A new scooter rolls off the Honda assembly lines at Manesar in the north Indian state of Haryana every 20 seconds. Yet the Japanese-owned company cannot produce enough of its scooters and motorcycles to supply the strong demand in the world’s fastest growing large economy after China.
It has just opened a new plant in neighboring Rajasthan, and has plans for another in Bangalore in south India to supply a youthful population where mobility translates into a higher earning opportunity.
Yet in recent months each of the 5,500 vehicles that roll off the Manesar production lines each day has become markedly more expensive to make.
Two wheelers are one of the fastest growing segments of the economy, alongside mobile phones and fast moving consumer goods. As such the sector highlights the vulnerability of manufacturers in India as the country wrestles with rising inflation by increasing interest rates and potentially strangling growth.
V Sridhar, head of the operations at the Manesar plant, explains that rising input and energy costs have put pressure on the company’s margins. Nearly 100 percent of Honda’s scooters and motorcycles are produced from raw materials sourced in India and their prices have risen precipitously.
“Raw material prices are all on the increase; steel prices, aluminum, copper and rubber are all going up,” says Mr Sridhar.
Steel and rubber prices have risen 20 percent over the past year but Honda has not passed costs on to consumers because of strong competition from rivals including Bajaj, Hero and Suzuki .
Labor costs, too, are rising sharply. While the cost of unskilled labor at the plant is rising 10 percent a year to keep pace with core inflation, an engineer can expect a salary increase of 15 percent.
Labor, nonetheless, remains a key advantage. Cheap labor means that the assembly line is far more populated by spanner and screwdriver wielding workers than its more mechanized counterpart in Japan. An entry-level assembly line worker is paid between Rs7,000 and Rs10,000 ($145 and $207) a month and requires a week's training before he takes up his tools.
But a reminder of how tricky — and costly — labor relations can be in India when cost pressures intensify is close at hand. A stone’s throw away in the Manesar industrial park, the Maruti Suzuki car plant, one of the largest in India, is at a standstill. The gates are barricaded to prevent a dispute over workers’ union representation from getting violent.
India has the highest inflation in any major emerging market. The rate accelerated to a 13-month high of 9.78 percent in August, prompting the central bank to raise interest rates in this month for the 12th time in just over 18 months.
Monetary tightening is tempering growth, forcing the central bank to reduce its growth target for this fiscal year down to 8 percent. Some economists worry about growth slowing to below 7 percent in the months ahead.
Inflation has seeped from food prices into the broader economy, spreading across industrial sectors. Companies have been reluctant to invest to increase supply.
“Over the years, we’ve seen costs rise and then plateau in India, and then rise again,” says N.K. Rattan, Honda’s head of sales and marketing.

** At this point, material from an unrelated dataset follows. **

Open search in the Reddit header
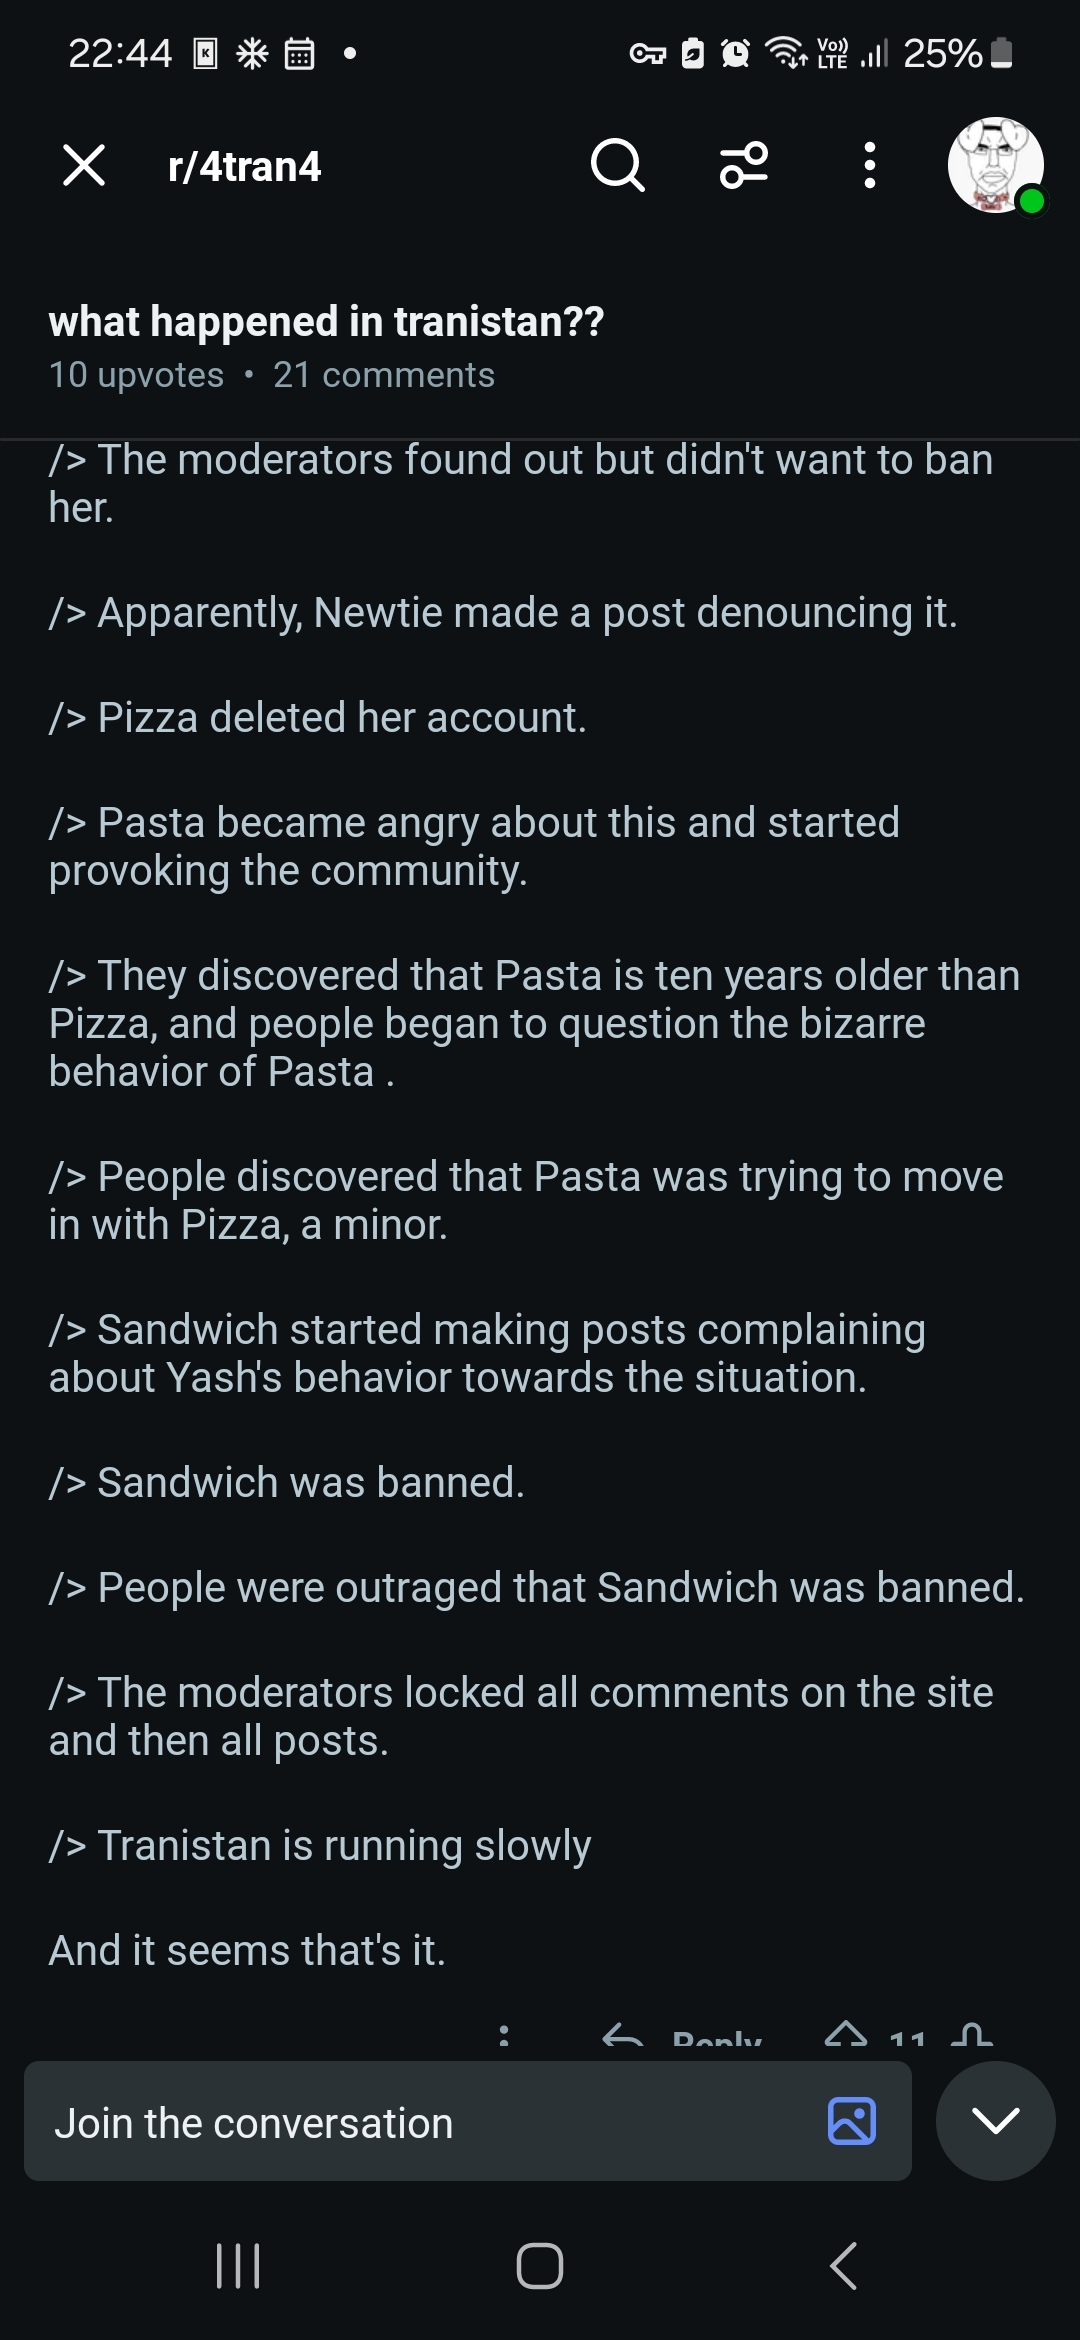Image resolution: width=1080 pixels, height=2340 pixels. [x=617, y=165]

“In the two-wheeler business, competition is very high. It’s a volume driven business. It’s not possible for us to pass on the costs to our consumers. We have increased prices a bit but the competition is very tough.”
Mr Rattan blames supply constraints in India’s primary industries — many of which are under state control — for fuelling inflation alongside the widely recognized disadvantage of poor infrastructure.
Stuart Davis, chief executive of HSBC India, the global banking group, says that rising input costs is the top concern of his bank’s commercial borrowers.
“Input prices are going up and haven’t been passed on to consumers. So there’s a margins squeeze,” he says.
Some analysts predict that relief for India’s industrialists is at hand.
Dinesh Thakkar, the chairman of Angel Broking, a Mumbai-based stockbroker, expects global commodity prices to cool by March next year and for the domestic interest rate cycle to peak.
But he warns that India will likely have to live with high inflation for years to come.
“We just won’t see inflation at 4 percent and economic growth of 8 percent in this economy. We need to go for growth. That’s the only solution.”